Yes, and, admittedly in our biased opinion, this is the smart approach. A portal can be integrated into a comprehensive platform later if the portal has the necessary API's and integrations to be leveraged in this manner. These capabilities help with future integration and automation and, in the end, should be a key criteria for evaluating internal developer portals.

After all, if you can't extend or automate it how long is it going to provide value? We've focused on a GitOps and API-centric approach with what we are building, and we've found most platform engineering teams prefer that to a "ClickOps" approach. This was a deliberate choice, knowing that extending into a broader platform will be cumbersome otherwise.

A portal can start by organizing documents and data and extending situational awareness. Over time, it can add functions like automated deployment pipelines via a scaffolder or integrate with a reporting tool, like Jellyfish, to provide deeper metrics about software engineering. By adding these features, the portal starts to look like a platform, and this is often how that evolution starts.

This change usually depends on what the organization needs and how it grows. As development teams grow and projects get more complicated, use cases beyond the initial portal develop. These features help improve workflows and give better control of the software development process. However, making these changes needs thoughtful planning and careful action to keep everything running smoothly.
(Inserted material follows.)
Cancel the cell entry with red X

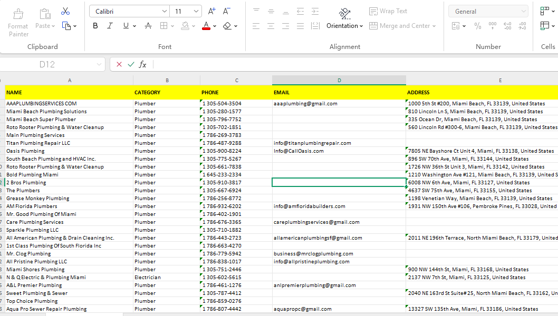click(119, 64)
Over the coming years we expect most of the existing development toolchain to evolve. More API's and Generative AI will play a huge part, and we've planned this out within our products so our customers will have an easier time making these adaptations. When planning out the evolution from your current starting point to the end state make sure you fit elements of what looks like the distant horizon into the mix. It's coming faster than you may think.

Conclusion & Next Steps

In conclusion, while it is important to know the difference between Internal Developer Platform and Internal Developer Portal, it is equally important to understand aspects of your current developer experience and deployment strategy for new technologies. This knowledge gives a baseline understanding to measure progress against and also helps inform the right tooling. By choosing the right starting point, using the tools you already have, and encouraging people to adopt new systems, you can make your development process more comprehensive while simultaneously reducing toil. As you plan things out, keep in mind that evolving from a Portal to a Platform is possible if you plan well and use your resources wisely. Both support your developers and increase productivity; they just take slightly different approaches.

TL; DR Summary

What is the main difference between an Internal Developer Platform and a Portal?
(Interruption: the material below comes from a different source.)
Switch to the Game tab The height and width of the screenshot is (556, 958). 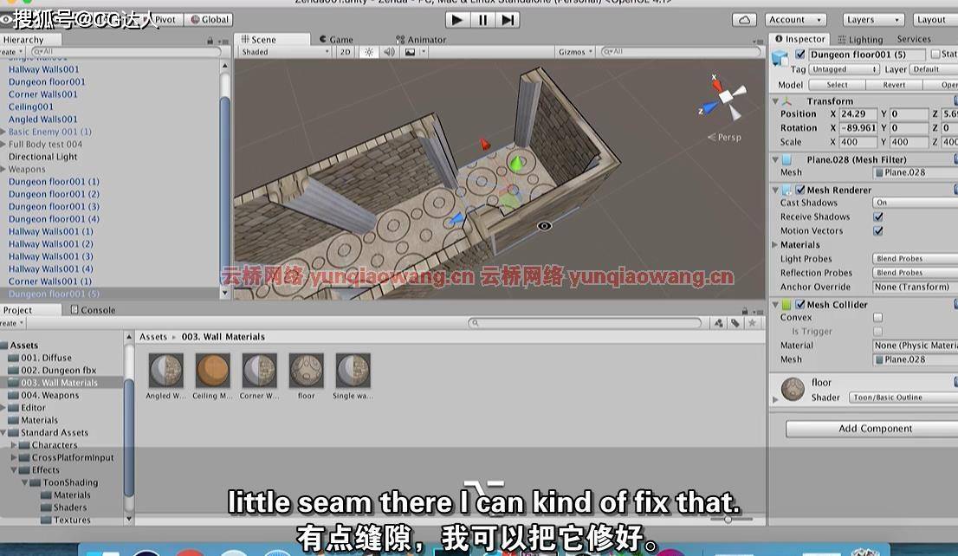pos(337,38)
It is easiest to think of an internal developer platform as a collection of tools and automations that helps development teams automate the entire SDLC. An internal developer portal is primarily the display tier for the internal developer platform. It provides much of the data, via the software catalog, and integration elements needed for improved automation. But, over time, these data points and integrations help to extend into a more comprehensive internal platform offering.
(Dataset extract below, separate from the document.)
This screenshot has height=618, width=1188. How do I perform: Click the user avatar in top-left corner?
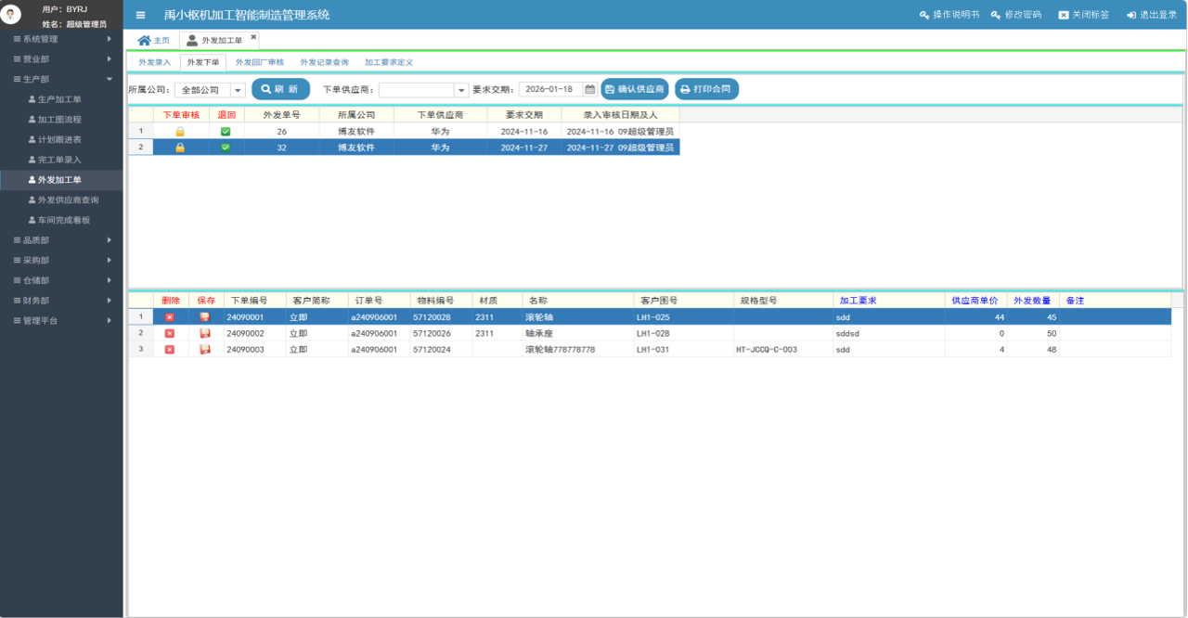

How do I determine which solution best fits my team's needs?

  • Look at the biggest problems your team has.
  • Evaluate team capacity and capabilities.
  • If access, documentation, understanding of the existing software estate, overall developer experience, and/or cognitive load are primary pain points, make an internal developer portal a priority.
  • If you need to modernize large parts of the SDLC toolchain, simplify workflows and improve automation, then focus on an internal developer platform.